Think about the last person you interacted with. Ask yourself: If my relationship with that person is like a bank account, what is my account balance? Do I have a lot of credit with this person, or have I been making withdrawals without any deposits? The answers will give you insight into how this person responds to you and to requests you make.
The “relational bank account” is a way to think about the goodwill that another person has toward you. It determines how this person will respond to you, especially when you make requests or act in a way that is potentially offensive. The higher your balance, the more you can get away with – but each such behavior will lower your relational account balance. And when the relational account balance is low enough, the relationship will become strained, and then conflict-ridden.
You make deposits into the relational bank account by showing care and respect to the other person. Making good eye contact, asking about something that is important to them, listening intently, giving a sincere compliment, asking for their opinion, and speaking to them respectfully are all ways of making deposits. You can make even larger deposits by going out of your way to give them something they need or want, or by entrusting them with something that they know is important to you.
You make withdrawals from the relational bank account by asking them to do something for you. When you ask someone to do something for you, the way in which you make the request will have a big impact on the size of the withdrawal you are making. For example, when you ask someone to be quiet while another group member is talking, you can catch their eye, smile, and put your finger to your lips in a “shh” motion, and then smile and nod again when you see they are quiet (small withdrawal), or you could say loudly “David, you are being very disrespectful! Please be quiet when other students are talking! Is this what they teach you at home, to ignore other people when they’re talking?” (huge withdrawal).
It’s okay to ask others to do things, and a pattern of reciprocation (I’ll do what you ask, and you’ll do what I ask) is a powerful foundation for a relationship, as I discussed in a previous post about Sharing Power. When your relational account balance is high, you can afford to make some withdrawals – and, when you have a very high relational account balance, the other person may grant you “unlimited credit”, just like a bank does with its wealthiest clients. But when your relational balance is low, making a request is likely to result in grumbles or some resentment, or with downright refusal to do as you ask.
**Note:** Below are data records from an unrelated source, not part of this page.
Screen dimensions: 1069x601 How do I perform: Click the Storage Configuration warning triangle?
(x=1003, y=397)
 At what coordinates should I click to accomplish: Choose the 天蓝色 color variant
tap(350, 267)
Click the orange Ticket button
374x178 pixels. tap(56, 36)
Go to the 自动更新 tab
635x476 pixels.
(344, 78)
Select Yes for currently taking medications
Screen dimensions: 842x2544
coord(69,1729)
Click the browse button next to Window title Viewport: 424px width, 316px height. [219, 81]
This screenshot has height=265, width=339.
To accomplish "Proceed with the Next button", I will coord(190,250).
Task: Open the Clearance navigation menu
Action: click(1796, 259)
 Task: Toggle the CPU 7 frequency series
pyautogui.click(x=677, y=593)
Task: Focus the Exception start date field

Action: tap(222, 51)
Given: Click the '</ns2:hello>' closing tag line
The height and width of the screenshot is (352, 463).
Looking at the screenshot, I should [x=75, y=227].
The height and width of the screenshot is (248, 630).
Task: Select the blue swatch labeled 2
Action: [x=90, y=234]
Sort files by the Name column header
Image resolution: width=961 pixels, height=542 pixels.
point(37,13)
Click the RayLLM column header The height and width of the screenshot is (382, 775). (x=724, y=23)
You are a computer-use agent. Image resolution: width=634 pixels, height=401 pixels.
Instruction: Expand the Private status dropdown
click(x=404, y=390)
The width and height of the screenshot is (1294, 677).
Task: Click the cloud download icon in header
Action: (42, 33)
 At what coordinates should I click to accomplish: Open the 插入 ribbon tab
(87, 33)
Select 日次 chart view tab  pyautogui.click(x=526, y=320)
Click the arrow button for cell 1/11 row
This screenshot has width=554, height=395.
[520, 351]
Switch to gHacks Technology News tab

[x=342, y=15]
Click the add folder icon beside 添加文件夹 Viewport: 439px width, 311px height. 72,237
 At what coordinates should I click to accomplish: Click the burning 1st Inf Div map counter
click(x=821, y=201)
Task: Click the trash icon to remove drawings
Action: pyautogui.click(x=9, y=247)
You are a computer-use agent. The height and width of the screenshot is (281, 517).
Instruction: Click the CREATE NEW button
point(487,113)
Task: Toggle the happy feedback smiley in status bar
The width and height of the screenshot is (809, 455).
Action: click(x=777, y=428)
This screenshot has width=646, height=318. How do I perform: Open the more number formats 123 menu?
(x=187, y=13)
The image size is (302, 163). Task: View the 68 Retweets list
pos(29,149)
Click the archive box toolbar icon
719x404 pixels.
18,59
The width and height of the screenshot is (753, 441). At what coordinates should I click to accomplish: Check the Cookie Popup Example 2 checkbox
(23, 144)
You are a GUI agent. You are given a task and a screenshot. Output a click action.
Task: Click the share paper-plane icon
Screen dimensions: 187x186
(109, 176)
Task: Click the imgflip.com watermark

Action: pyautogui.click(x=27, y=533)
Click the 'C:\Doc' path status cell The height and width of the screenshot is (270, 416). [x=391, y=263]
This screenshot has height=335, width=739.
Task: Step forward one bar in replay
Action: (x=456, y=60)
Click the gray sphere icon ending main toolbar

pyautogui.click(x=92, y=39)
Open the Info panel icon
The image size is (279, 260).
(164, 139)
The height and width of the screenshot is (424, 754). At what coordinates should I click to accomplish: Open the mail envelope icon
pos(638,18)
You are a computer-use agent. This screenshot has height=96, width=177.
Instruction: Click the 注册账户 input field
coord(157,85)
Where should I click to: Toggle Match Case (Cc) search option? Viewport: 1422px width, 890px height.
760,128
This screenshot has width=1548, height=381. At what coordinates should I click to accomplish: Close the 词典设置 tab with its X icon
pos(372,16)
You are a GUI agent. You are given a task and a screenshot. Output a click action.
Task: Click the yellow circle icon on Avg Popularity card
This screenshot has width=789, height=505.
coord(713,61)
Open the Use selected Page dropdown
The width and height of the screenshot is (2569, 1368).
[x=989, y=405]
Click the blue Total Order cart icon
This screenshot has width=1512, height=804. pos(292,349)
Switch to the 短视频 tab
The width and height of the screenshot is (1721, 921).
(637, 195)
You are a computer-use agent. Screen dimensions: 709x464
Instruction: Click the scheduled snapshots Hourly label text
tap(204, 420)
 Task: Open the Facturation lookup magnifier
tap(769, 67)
Strive to make constant deposits into your relational bank account with every person you interact with. Take a moment to give a sincere compliment (“I’m so glad you’re my neighbor”); consult with the other person about something that is meaningful for you, whether it’s relatively insignificant (“I’m trying to decide which of these two movies to watch – what do you think?”) or very important (“Can I ask for your opinion about this problem I’m having at work?”). Remember that every interaction results in a change to your relational account balance with the other person – it either goes down or it goes up. Keep this in mind, and aim to increase your account balance whenever possible.
For the next few days, try to be mindful of your relational bank account balance with people you interact with, and especially people who are close to you or with whom you interact frequently. Make many deposits, and be mindful of withdrawals. After doing this for a few days, you will probably improve your relational account balance in many of these relationships, and interactions will become smoother. Come back and share your observations in the comments section for this post. We would love to hear how your experiment turned out.
Acknowledgement: The concept of the relational account is based on Stephen Covey‘s concept of an emotional bank account, which he introduced in his excellent book the Seven Habits of Highly Effective People. Although closely related, the two concepts are distinct. For example, in the Emotional bank account framework, one should avoid making withdrawals and apologize for them.In the relational account framework, withdrawals are a normal part of a relationship and, indeed, can strengthen a relationship, as long as one remains mindful of keeping an overall positive relational account balance. Such differences notwithstanding, I wanted to recognize Covey’s immense contribution to the field of interpersonal relationships, and the foundational importance of his model of the emotional bank account.